SLR Lounge’s test saw a custom built PC annihilate a $4,000 Mac in each of the tasks performed in SLR Lounge’s Lightroom challenge. The PC spec based around an Intel I7-5960x @ 3.00ghz Overclocked To 4.5ghz ($1025), Asus Rog Rampage V Extreme($480), Ram 64gb ($350), Evga Nvidia Geforce Gtx 980 Ti ($630), Samsung 850 Evo 1tb ($300), Corsair 450d Case ($125), Corsair Ax860 Power Supply ($140), Corsair Hydro H110 Water Cooler ($120), Windows 10 Pro ($100/$200), Eizo 27? Flexscan Ips Display 2560×1440 ($1000). The rig cost $4,370. The Mac had Intel i7 Quad-Core 4.00Ghz, 32GB 1867Mhz DDR3 SDRAM, 1TB Flash Storage, AMD Radeon R9 M395X w/ 4GB Video Memory and cost $4,431.
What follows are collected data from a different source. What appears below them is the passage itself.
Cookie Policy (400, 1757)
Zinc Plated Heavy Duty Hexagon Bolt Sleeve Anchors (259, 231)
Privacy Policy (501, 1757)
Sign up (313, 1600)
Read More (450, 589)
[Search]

SLR tested real world performance on day to day tasks, which is what’s the most important to many people, and with performance differences ranging from 26 per cent to 114 per cent. For example a Lightroom Import of 1,121 images directly from the internal SSD drive on each machine took the Mac 26.81 seconds while the PC took 12.51.
Of course the Tame Apple Press has moaned that the test was unfairly balanced towards the custom PC’s favour. The 5K Retina display of the 27? Mac is about $2,000 of the Mac’s value, while the PC’s Eizo monitor cost about half of that, allowing for an extra $1,000 to be spent on the PC’s hardware to boost performance.
But welcome to the downside of Macland. You are generally forced to buy a monitor because everything’s built into it, effectively doubling the cost of replacing the computer.
Another issue was the fact that Apple has not updated its Mac for ages, although apparently the custom PC is a year old too. Generally it looks like the concept that Macs are good for content creation is just one of those myths that no one has actually questioned, until now.